The model itself is a simple linear regression model. This was intended as a starting point with many different avenues for improvement, but it's performance isnt too bad. The mean absolute error is around 10. This is the average amount the predicted spread is off by. I could not find an average difference for Vegas odds but according to Vegas Always Knows? A Mathematical Deep Dive the standard deviation of Vegas spreads is around 14. That is, 68% of games are within 14 points of the spread, and 32% are higher. Thus, a mean absolute error of 10 seems like we're in the ballpark even if not really competitive.
- Accounting for relationships between features such as home pass offense compared to away pass defense. This could be approached from a few directions:
- Use a different model architecture that can pick up on these or train a deep neural network.
- Keep using linear regression and engineer features such as net home passing yard average (and similar), which would be the difference between the home team's average passing yards and the away team's average passing yards allowed. This way we can capture the relationship despite all the features being treated as independent, as linear regression models do.
- Account for injuries. Currently this model just probably shouldn't be used on games where there are meaningful injuries. Injuries could be quantified as missing win shares, which is a measure that seeks to measure how much a player contributes to the outcome of a game. This brings several complexities which makes you appreciate how sophisticated the professional models for this must be. These complexities include:
- getting historical data. This could probably be done using the same nfl playbook pdfs that nflfastR get's its play by play data from.
- getting player injury statuses for upcoming games. I am unsure of a reliable datasource for this. Each additional datasource adds some failure point which should also be handled gracefully.
- Determining how likely a player is to play based off their injury status (questionable, out, likely, etc.) and other factors. This is a complex problem in itself. Alternatively, the model could be trained with these statuses and their associated missing winshares if the data is available.

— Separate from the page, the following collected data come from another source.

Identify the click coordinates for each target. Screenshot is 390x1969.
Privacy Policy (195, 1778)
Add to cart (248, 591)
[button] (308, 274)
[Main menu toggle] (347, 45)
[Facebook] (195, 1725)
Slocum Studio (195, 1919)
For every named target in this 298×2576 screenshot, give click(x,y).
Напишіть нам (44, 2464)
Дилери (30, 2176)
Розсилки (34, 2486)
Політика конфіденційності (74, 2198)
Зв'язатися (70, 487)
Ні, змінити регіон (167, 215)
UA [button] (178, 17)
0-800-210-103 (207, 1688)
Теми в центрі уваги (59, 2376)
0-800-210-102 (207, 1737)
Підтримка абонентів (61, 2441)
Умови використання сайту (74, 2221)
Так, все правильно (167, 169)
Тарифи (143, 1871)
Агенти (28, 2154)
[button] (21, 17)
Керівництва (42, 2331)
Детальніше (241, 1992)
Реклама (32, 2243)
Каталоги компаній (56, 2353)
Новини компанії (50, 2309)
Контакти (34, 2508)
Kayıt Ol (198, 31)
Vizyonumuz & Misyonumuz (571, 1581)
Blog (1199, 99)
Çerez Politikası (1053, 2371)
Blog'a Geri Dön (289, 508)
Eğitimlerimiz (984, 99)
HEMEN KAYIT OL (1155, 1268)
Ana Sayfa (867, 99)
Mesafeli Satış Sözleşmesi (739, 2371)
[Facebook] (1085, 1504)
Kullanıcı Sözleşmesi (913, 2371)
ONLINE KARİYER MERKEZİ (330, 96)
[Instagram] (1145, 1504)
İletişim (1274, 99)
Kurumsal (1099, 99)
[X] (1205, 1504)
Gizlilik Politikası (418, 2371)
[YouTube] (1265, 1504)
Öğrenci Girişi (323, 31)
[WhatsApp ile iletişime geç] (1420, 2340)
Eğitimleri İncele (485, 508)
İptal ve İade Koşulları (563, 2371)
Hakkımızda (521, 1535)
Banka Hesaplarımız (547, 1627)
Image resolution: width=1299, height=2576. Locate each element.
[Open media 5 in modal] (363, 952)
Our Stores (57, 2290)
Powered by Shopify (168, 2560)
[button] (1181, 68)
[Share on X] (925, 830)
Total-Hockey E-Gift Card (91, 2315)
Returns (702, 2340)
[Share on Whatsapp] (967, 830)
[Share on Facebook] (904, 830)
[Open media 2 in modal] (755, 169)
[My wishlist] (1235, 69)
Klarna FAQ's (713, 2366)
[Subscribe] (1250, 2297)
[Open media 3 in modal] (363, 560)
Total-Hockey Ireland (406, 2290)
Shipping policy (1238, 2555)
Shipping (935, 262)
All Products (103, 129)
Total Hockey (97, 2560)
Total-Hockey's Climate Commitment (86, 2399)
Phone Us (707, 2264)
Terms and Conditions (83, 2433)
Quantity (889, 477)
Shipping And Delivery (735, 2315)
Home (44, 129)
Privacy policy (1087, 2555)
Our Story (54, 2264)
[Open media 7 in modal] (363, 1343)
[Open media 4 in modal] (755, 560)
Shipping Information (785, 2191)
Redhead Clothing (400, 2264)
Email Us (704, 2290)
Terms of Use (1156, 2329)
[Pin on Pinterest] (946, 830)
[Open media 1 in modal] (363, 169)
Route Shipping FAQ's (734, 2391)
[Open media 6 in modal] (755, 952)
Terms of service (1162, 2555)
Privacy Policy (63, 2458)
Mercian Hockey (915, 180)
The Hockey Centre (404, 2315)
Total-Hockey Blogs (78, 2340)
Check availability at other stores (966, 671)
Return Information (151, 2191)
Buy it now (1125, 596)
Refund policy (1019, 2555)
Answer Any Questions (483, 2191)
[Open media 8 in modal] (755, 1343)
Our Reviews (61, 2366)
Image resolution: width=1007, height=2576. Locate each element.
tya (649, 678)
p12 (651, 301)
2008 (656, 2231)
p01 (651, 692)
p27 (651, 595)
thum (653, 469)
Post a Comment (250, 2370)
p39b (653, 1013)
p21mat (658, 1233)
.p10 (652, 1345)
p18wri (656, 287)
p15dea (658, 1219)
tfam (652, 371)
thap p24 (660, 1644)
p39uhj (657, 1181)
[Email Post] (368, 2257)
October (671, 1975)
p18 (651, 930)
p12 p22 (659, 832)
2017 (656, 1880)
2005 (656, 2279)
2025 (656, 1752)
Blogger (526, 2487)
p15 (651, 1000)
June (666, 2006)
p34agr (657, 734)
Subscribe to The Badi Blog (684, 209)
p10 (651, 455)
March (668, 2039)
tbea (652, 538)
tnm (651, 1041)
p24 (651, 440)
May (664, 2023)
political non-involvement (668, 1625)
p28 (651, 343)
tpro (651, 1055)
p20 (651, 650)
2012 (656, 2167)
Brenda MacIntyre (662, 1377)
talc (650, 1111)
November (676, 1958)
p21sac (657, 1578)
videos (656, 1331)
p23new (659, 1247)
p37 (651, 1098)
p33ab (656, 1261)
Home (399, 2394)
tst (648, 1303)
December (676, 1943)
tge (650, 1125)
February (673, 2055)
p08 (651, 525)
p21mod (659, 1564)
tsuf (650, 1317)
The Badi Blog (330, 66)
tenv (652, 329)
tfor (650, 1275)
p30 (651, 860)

- Do not predict the spread at all. Instead, train a classifier to detect games that are likely to be outliers. That is, predict when the spread will be outside the standard deviation of (supposedly) 14 points, and in what direction (overdog under or overperforming). While I have doubts about the possible accuracy you could achieve with such a model, I suspect there may be more opportunity to find outliers than to simply beat Vegas at predicting the spread.